*Action item*
Retype each line of the material below word for word; pictures stay out.

*Given data*
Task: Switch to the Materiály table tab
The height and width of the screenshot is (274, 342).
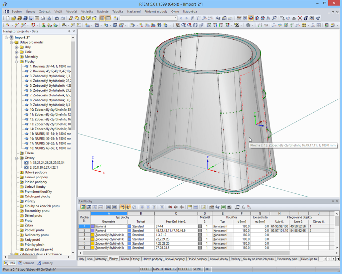Action: pos(101,259)
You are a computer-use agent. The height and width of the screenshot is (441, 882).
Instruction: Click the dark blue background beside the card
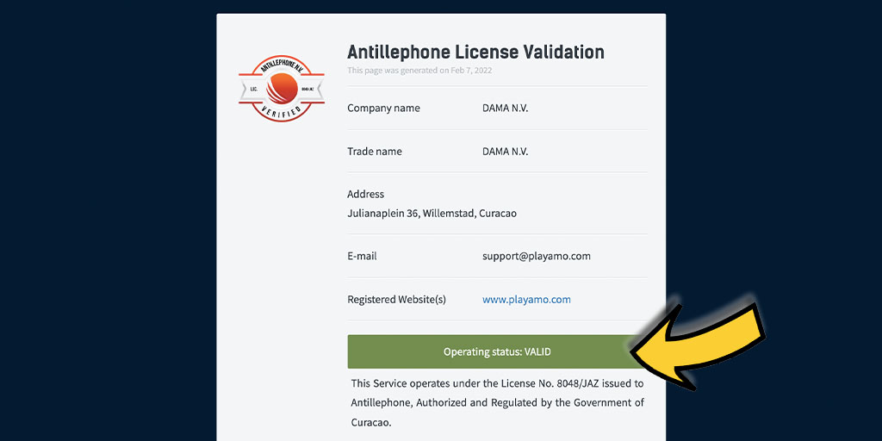click(107, 225)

*Reply to the task*
Task: Switch to the Materiály table tab
The height and width of the screenshot is (274, 342).
Action: pos(101,259)
You are a computer-use agent. The height and width of the screenshot is (441, 882).
Instruction: Click the dark blue background beside the card
click(107, 225)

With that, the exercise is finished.